Actor Critic model

Based on Richard Sutton (1996), Generalization in Reinforcement Learning: Successful Examples Using Sparse Coarse Coding. Simbrain implementation by Jeff Yoshimi and Jonathon Vickrey.

Getting started

A model which learns the location of rewarding stimuli. Do a few runs through 5 trials using the "run" button on the control panel. Using default values, the rat should figure out how to get the cheese.

Parameters and what they mean

Epsilon: Probability of taking a random action. 0 for no random actions; 1 for all random actions. Doya, 2007 suggests this may be related to noradernaline (or Norepinephrine) which regulates overall arousal (it decreases when asleep, rises when awake, etc.)

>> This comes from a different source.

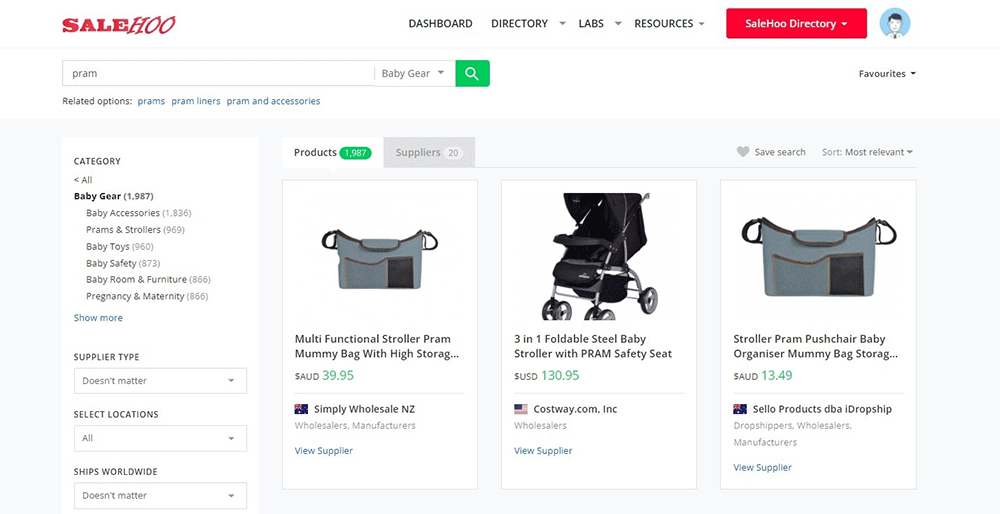Switch to the Suppliers tab
Screen dimensions: 1000x514
click(x=428, y=153)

Learning rate:How much weights are updated at each time step. Doya, 2007 suggests this may be related to acetlycholine in the brain, which regulates some forms of plasticity.

Discount Factor (gamma): Determines how "future oriented" the agent is. Range is 0-1. For values closer to 0 the agent is more focused on immediate rewards, it is "short-sighted" or impulsive. For values closer to 1 the agent is more focused on distant rewards. The agent will not learn when gamma is 0 because it only cares about immediate reward and never learns to attach values to states leading to reward.

Higher values of gamma produce better results in this model. The agent thinks ahead, and takes actions that will lead in the long run to cheese; the agent attaches value to states associated with other states that are associated via a chain of actions to the cheese.

Tanaka et. al. have related the discount factor to serotonin in the brain:

to elucidate the role of serotonin in the evaluation of delayed rewards, we performed a functional brain imaging experiment in which subjects chose small-immediate or large-delayed liquid rewards under dietary regulation of tryptophan, a precursor of serotonin. A model-based analysis revealed that the activity of the ventral part of the striatum was correlated with reward prediction at shorter time scales, and this correlated activity was stronger at low serotonin levels. By contrast, the activity of the dorsal part of the striatum was correlated with reward prediction at longer time scales, and this correlated activity was stronger at high serotonin levels. (Tanaka et. al, 2007, our emphasis).

Reward, Value, TD Error

The activation of the reward neuron is shown in the red time series. In this simulation, it only goes up when the agent is on top of the cheese.

The activation of the value neuron is shown in the green time series. When it goes up the agent is either experiencing reward or is in a state that it believes will lead to reward.

The activation of the td-error neuron is shown in the blue time series. When an unexpected amount of value occurs, td-error is positive and the network learns to associate the current state and action with more value. The last action is also reinforced. Conversely, if less than the expected value occurs td-error is negative and the network learns to associate the current state and action with less value. The last action is diminished.

Changes in values with learning

Running many trials will tend to increase value (green), bring reward (red) more frequently, and error (blue) less frequently. Of course these factors change as the parameters are changed.